What I found amusing was the denuseri had the EXACT same thought that I had, to the exact words! While I can understand, sometimes, the need to kill to defend one's country/family, I don't find any kind of killing to be funny, regardless of who's doing it.
But the statement is nonetheless true, for the most part. Whether a group is termed Terrorist or Freedom Fighter can all-too-often depend on who's doing the naming. During WW2, the French Underground were considered patriots by the French, but criminals by the Germans. The American's who rebelled against England were, for the most part, considered criminals and even terrorists (though I doubt they used that term) by the British troops and the Loyalist civilians. Especially those "irregular" units that used guerrilla tactics, such as Francis Marion's group. Even those as nasty as the IRA and al-Qaeda are considered heroes by at least some of their own people.

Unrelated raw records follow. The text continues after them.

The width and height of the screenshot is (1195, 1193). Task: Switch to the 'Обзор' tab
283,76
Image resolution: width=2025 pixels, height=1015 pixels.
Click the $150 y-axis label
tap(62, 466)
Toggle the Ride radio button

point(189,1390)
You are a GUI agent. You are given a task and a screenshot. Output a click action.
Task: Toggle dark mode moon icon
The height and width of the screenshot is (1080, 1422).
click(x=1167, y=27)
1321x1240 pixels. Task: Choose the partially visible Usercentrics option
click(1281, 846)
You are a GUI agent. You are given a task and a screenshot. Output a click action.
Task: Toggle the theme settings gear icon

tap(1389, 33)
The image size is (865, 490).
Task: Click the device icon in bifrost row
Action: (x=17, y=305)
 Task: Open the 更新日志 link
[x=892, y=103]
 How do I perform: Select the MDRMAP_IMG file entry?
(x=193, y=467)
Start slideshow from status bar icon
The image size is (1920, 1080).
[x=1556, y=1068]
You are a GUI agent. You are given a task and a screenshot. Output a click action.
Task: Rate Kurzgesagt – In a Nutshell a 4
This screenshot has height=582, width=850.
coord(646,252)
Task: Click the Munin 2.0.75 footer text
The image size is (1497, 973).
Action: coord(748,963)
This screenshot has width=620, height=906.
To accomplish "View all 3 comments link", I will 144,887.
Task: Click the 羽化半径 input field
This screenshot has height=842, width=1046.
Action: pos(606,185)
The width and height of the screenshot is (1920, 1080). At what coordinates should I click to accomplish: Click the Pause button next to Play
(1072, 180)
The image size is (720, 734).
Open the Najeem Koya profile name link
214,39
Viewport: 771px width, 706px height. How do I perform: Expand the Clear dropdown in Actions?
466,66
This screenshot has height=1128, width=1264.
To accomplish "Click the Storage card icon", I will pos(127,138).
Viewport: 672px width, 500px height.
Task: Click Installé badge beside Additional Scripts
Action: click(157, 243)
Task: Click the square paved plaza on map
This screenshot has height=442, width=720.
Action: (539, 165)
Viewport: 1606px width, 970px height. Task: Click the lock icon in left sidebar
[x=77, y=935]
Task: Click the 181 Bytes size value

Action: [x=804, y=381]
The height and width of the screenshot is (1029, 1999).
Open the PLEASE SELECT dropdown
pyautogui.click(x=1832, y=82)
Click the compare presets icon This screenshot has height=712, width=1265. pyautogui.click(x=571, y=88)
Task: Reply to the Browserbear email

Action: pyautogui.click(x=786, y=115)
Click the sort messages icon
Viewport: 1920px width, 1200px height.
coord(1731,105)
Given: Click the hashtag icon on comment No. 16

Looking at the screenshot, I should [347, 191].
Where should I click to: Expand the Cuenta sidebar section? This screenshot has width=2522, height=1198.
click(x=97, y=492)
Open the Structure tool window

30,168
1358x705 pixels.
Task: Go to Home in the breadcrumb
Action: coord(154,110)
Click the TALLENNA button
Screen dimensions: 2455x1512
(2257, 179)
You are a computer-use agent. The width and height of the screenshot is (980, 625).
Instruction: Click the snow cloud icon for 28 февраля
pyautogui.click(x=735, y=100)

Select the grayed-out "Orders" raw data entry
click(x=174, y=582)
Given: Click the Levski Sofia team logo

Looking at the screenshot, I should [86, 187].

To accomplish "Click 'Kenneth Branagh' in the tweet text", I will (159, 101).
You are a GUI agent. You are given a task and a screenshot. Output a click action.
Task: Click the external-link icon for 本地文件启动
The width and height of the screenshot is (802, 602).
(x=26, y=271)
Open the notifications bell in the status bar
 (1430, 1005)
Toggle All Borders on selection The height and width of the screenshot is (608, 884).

For my part, when you start deliberately targeting civilians rather than military or infrastructure, you are crossing the line into terrorism. But even that line is blurred. Were the men who bombed German (or English) cities in WW2 acting as military units or as terrorists? When bombing factories, for example, there's little to question. But what about the firebombings of Dresden and Tokyo, for example? Where they actually aiming at military targets, or terrorizing civilians?
Again, it's all a question of who's doing the defining.